─── Extracted data

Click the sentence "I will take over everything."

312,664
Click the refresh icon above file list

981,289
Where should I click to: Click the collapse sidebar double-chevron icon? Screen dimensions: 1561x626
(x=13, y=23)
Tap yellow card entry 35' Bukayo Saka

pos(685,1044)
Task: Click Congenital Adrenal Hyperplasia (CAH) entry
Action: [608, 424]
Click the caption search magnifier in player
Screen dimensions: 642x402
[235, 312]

──────

Output the data above exactly, please, line for line.

Click the sentence "I will take over everything."

312,664
Click the refresh icon above file list

981,289
Where should I click to: Click the collapse sidebar double-chevron icon? Screen dimensions: 1561x626
(x=13, y=23)
Tap yellow card entry 35' Bukayo Saka

pos(685,1044)
Task: Click Congenital Adrenal Hyperplasia (CAH) entry
Action: [608, 424]
Click the caption search magnifier in player
Screen dimensions: 642x402
[235, 312]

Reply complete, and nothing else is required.